Aquele dia foi inesquecível, jamais vou esquecer aquele sorriso lindo, rindo do meu jeito envergonhado. Voltamos para casa por volta das 16hs, bem a tempo de subir no telhado, contemplar o pôr do sol e repassar o filme de tudo que vivi naquele dia. Nos despedimos com a promessa de estarmos juntos à noite…

A DESPEDIDA

Os dias seguiam e cada vez mais vivíamos grudados. Vários programas fizeram parte daquele verão: praia, cinema, shopping, caminhadas na orla, até mesmo sentar na calçada da fama e jogar conversa fora. Numa tarde bonita, Hugo me olha firme e com os olhos marejados solta a pior notícia possível, diz que os avós resolveram antecipar a volta pra casa em uma semana, ou seja, o que aconteceria na próxima semana, vai acontecer já! Meu mundo desabou, uma forte emoção me tomou o fôlego e eu não conseguia falar, só chorava sem conseguir controlar as lágrimas. Um turbilhão de pensamentos passava na minha cabeça: Como seriam meus dias dali pra frente? A saudade, a ausência… Como seria? Só tive uma reação: sair correndo e subir no meu velho telhado, só ele para me segurar naquele momento. Lá eu me sentia forte, poderia conversar sozinha, imaginar, chorar, sem ninguém por perto… Todos aqueles sentimentos eram novidades para mim, eu não sabia o que fazer, eu só chorava.

Naquela tarde o pôr do sol não teve o mesmo brilho, anoiteceu rápido e eu me dei conta que íamos ao shopping buscar as fotos que ele tinha deixado para revelar. Desci e corri para o chuveiro antes que alguém notasse meu rosto vermelho e meus olhos inchados. Já pronta, sentei-me na calçada e me pus a riscar o chão com uma pedra. Senti um cheiro gostoso aproximando-se, quando ele chegou perto, lindo, todo arrumado, cabelo molhado, recém-saído do banho, exibindo aquele sorriso que só ele tinha. Levantei-me e olhando nos meus olhos ele disse: -Eu não quero ir embora! E antes que eu pudesse ter qualquer reação, senti seus braços me envolverem num forte abraço e sua mão, carinhosamente, alisar meu rosto, enquanto sua boca foi ao encontro da minha. Senti então um beijo doce e carinhoso. Uau! Nosso primeiro beijo e no mesmo lugar onde nos falamos pela primeira vez! As estrelas do céu brilhavam intensamente, cada uma de uma cor, sentia como se estivesse andando nas nuvens, parecia estar voando, eu estava sonhando. Ser acordada naquele momento seria o pior pesadelo! Aquele beijo jamais sairia da minha cabeça, aquele cheiro, aquele abraço. Seguimos de mãos dadas para o carro, pegamos o resto do pessoal e fomos ao shopping. Havia alguma coisa no ar, mas ninguém sabia o que era, ninguém poderia entender…

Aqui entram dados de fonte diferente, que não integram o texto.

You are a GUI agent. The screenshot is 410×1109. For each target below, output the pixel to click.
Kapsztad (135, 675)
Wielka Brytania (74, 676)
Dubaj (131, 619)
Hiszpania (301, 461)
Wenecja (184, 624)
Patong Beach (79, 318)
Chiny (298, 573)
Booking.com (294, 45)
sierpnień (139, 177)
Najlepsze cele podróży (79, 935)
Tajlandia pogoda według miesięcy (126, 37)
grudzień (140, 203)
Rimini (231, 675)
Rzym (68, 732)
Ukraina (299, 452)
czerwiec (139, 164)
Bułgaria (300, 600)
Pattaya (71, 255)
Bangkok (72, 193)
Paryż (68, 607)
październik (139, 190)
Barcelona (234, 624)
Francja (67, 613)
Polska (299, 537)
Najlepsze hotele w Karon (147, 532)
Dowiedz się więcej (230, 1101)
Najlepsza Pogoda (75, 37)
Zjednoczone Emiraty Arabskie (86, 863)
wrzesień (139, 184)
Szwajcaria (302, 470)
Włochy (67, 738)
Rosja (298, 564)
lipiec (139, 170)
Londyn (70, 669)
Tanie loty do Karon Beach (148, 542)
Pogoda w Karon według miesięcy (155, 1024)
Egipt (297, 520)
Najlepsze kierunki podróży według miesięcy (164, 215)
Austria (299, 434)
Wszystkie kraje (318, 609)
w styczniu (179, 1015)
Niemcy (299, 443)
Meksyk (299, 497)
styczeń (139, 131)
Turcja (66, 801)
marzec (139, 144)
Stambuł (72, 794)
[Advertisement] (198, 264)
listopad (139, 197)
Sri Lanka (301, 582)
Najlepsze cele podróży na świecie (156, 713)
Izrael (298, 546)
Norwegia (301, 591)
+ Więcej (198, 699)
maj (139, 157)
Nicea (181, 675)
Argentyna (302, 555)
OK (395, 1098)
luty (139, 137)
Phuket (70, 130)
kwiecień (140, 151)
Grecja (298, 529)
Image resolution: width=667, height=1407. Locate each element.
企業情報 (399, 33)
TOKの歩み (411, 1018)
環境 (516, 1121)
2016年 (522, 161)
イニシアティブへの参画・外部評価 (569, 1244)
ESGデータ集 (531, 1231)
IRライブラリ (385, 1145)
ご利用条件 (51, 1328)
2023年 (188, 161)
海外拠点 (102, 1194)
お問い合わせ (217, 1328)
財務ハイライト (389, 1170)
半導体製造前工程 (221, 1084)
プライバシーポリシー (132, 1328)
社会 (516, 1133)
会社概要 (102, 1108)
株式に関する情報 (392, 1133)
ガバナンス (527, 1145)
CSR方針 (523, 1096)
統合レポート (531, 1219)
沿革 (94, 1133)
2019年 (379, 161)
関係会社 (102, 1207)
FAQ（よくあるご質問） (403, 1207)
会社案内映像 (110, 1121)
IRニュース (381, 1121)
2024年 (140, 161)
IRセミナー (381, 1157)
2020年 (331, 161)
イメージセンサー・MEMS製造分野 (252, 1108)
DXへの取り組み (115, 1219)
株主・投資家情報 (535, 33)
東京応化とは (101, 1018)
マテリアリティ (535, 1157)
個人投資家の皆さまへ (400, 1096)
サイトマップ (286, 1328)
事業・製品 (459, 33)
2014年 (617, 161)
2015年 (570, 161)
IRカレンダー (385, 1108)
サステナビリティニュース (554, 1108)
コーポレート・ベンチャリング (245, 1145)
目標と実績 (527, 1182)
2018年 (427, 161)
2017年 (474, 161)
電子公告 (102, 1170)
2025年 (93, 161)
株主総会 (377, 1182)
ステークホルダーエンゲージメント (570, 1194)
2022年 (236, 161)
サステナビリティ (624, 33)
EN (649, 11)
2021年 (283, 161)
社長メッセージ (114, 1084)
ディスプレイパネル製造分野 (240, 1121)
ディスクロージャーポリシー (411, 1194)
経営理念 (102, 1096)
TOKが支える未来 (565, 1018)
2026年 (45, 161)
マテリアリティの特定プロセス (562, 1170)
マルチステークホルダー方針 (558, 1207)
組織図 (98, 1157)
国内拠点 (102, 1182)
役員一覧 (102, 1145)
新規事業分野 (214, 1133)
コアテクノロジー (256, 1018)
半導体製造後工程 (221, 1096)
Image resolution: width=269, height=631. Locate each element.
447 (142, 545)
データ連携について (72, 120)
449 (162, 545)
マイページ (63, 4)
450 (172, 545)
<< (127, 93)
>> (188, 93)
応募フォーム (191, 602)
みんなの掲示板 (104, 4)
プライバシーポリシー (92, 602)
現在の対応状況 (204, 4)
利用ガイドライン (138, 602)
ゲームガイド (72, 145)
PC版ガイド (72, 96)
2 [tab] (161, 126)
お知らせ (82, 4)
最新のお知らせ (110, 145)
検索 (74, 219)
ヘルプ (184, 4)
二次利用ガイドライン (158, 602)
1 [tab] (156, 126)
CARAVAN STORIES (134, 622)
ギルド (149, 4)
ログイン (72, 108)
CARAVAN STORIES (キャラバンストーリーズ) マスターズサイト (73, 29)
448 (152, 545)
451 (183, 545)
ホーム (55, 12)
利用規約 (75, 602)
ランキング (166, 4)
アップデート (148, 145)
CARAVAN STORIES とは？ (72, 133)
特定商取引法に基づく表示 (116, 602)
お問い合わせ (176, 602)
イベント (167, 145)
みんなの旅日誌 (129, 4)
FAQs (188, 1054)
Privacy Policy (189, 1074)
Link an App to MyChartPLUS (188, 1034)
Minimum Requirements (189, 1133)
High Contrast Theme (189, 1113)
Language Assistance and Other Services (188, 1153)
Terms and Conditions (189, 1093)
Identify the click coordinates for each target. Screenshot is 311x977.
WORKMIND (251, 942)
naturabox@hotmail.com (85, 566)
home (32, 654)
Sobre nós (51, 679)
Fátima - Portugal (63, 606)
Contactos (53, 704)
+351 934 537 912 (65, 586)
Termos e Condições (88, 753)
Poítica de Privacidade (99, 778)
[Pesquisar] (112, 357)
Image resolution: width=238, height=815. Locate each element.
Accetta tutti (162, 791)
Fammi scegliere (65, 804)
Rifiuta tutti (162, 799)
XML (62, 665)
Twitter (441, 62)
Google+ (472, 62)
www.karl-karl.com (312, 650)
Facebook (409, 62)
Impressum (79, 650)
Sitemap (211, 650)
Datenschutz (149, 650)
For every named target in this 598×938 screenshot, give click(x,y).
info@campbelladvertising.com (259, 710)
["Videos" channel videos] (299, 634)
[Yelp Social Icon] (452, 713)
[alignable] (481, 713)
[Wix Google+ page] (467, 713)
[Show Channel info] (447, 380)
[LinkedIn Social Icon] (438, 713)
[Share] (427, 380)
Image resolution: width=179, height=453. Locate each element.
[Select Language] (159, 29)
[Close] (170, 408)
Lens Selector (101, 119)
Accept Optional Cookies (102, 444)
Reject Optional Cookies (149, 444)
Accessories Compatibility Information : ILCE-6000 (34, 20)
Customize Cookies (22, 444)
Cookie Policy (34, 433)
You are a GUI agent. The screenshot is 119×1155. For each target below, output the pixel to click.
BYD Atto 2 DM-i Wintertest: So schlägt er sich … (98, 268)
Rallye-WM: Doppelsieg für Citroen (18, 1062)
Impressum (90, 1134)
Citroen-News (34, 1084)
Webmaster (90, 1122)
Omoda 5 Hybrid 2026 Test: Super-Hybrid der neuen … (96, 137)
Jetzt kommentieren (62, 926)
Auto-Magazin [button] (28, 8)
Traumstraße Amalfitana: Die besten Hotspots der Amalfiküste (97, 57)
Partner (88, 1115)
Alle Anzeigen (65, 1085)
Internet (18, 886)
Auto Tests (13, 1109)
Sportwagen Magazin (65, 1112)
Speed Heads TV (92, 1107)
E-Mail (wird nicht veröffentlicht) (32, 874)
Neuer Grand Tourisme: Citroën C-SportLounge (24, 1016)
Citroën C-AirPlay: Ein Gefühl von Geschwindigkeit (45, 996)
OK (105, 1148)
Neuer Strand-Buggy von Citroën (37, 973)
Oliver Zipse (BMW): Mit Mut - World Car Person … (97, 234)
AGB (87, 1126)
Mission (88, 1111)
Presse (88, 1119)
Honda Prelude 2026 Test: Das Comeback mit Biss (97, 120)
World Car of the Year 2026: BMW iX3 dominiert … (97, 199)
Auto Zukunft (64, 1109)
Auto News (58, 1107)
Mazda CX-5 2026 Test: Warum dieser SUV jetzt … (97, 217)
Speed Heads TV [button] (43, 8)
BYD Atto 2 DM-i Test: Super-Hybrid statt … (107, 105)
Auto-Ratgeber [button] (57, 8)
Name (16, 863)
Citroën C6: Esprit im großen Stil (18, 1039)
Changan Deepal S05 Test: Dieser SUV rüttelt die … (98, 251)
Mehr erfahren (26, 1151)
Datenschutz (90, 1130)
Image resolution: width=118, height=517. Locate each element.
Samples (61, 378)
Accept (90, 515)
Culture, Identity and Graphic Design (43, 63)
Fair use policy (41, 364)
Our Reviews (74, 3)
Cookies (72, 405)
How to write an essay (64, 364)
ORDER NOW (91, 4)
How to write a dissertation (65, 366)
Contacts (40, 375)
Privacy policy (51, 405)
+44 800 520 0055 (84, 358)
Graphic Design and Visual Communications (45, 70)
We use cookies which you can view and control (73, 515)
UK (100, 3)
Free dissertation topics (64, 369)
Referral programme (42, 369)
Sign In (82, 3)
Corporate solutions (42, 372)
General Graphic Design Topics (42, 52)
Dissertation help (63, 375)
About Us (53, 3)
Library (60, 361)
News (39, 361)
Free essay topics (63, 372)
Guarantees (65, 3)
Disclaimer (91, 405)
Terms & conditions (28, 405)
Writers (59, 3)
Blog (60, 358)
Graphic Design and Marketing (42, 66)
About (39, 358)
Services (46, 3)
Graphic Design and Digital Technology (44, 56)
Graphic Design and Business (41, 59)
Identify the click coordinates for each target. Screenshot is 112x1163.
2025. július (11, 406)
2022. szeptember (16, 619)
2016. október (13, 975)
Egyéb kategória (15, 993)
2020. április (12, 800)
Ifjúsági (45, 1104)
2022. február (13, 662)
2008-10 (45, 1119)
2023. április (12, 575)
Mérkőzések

Eis que chega o dia da partida, aproveitamos cada minuto juntos, fomos à praia, passeamos no calçadão, porém, faltava alguma coisa, sentamos lado a lado, observando as ondas do mar, podia sentir o ritmo de sua respiração: ofegante e profunda. Após o almoço, quando todos se dirigiam à calçada da casa, ele parou e me puxou para me dar o último abraço, parecia que não ia acabar e, finalmente, nosso último beijo, o beijo doce, mas com gostinho de despedida, meu coração acelerou descompassadamente e enquanto todos se despediam, saí de fininho e fui para meu cantinho, onde tudo começou, fiquei apenas observando o velho Corcel levar embora aquele sorriso que trouxe o meu primeiro amor de verão.